PURINE NUCLEOSIDE PHOSPHORYLASE IN CHRONIC LYMPHOCYTIC-LEUKEMIA (CLL)

Abstract

Purine nucleoside phosphorylase (PNP), the enzyme schematically next to adenosine deaminase in the purine salvage pathway, was demonstrated cytochemically in peripheral blood lymphocytes of healthy subjects and CLL patients. The enzyme activity is confined to the cytosol. In healthy subjects the majority of lymphocytes are strongly reactive for PNP whereas the rest are devoid of cytochemically demonstrable activity. The percentage of PNP-positive cells largely corresponds to the number of E [sheep erythrocyte] rosette-forming cells and is inversely proportional to the number of Ig[immunoglobulin]-bearing cells.

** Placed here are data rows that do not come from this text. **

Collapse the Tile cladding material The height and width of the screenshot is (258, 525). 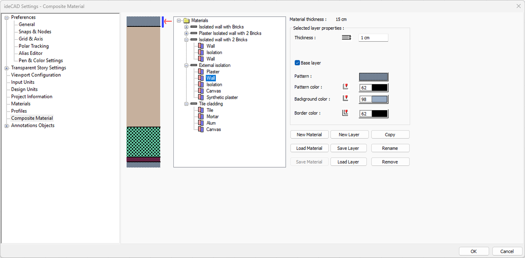[186, 104]
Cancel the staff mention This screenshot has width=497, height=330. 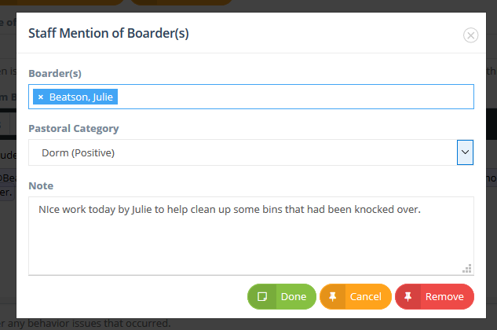pos(356,296)
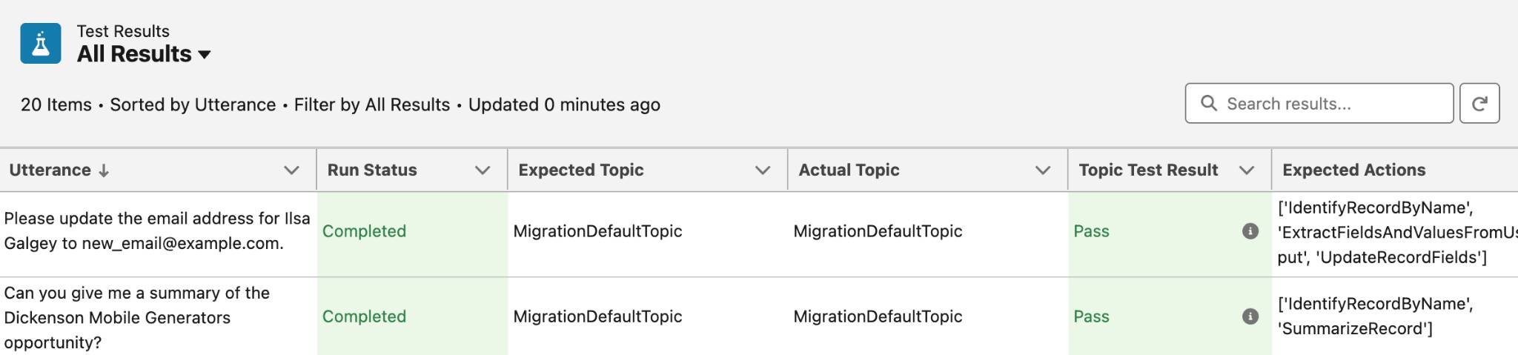Select the Dickenson Mobile Generators utterance cell
Screen dimensions: 1518x355
tap(158, 316)
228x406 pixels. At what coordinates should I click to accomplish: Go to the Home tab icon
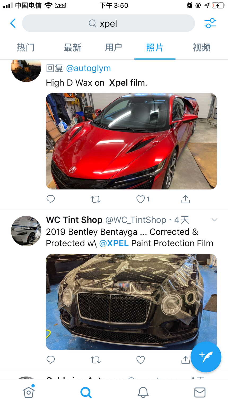[29, 392]
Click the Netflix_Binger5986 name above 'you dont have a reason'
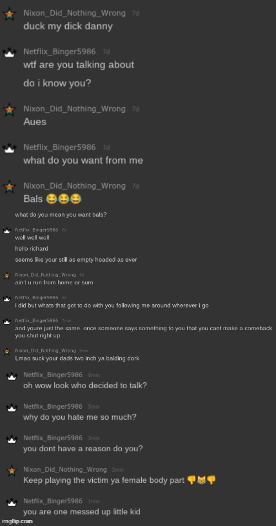The width and height of the screenshot is (276, 526). 52,438
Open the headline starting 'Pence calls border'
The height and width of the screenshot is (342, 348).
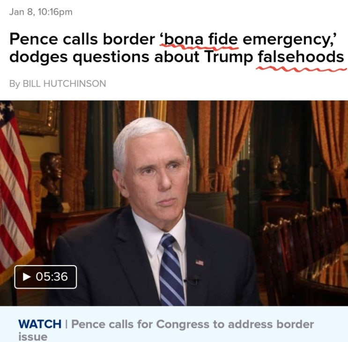[x=177, y=48]
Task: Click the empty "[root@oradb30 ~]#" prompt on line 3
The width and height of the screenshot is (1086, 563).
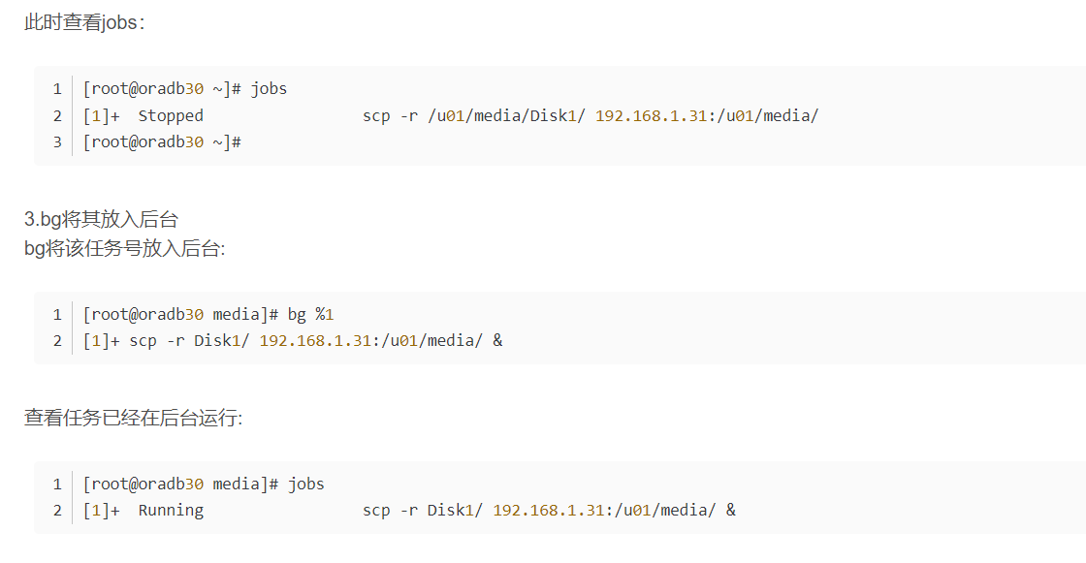Action: (x=161, y=142)
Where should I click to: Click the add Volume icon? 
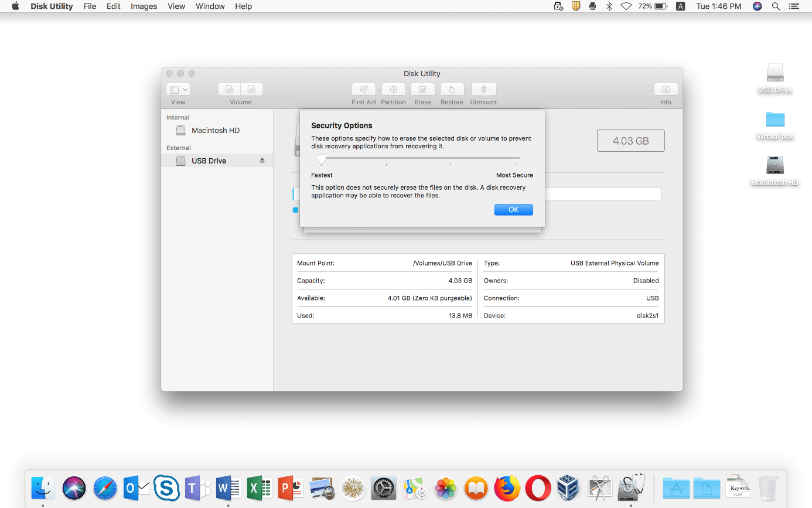pos(228,88)
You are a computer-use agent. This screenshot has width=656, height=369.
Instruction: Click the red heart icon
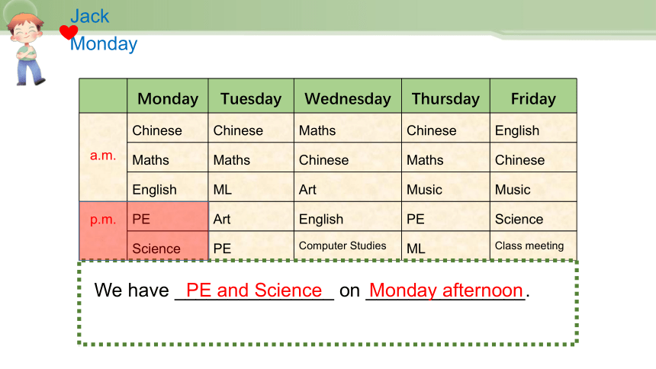click(x=68, y=32)
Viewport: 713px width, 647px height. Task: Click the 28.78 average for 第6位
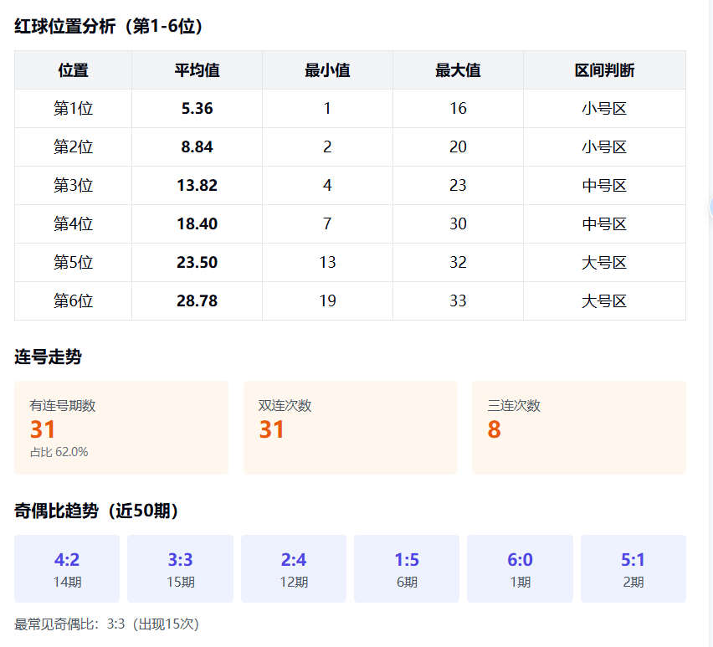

In 6 of 7 CLL patients studied only a minor percentage of the lymphocytes showed strong PNP activity whereas the large majority (88-98%) possessed trace activity. Such patients have a high number of Ig-bearing cells and a low number of E rosette-forming cells. A different pattern of markers was found in the lymphocytes of the 7th CLL patient: 66% were strongly reactive for PNP, an important number formed E rosettes and a minor percentage were Ig bearing. PNP can be useful as a nonmembrane marker in the differentiation of the B [bone marrow derived] and T [thymus-derived] cell origin in CLL and deserves to be studied in other lymphoproliferative disorders.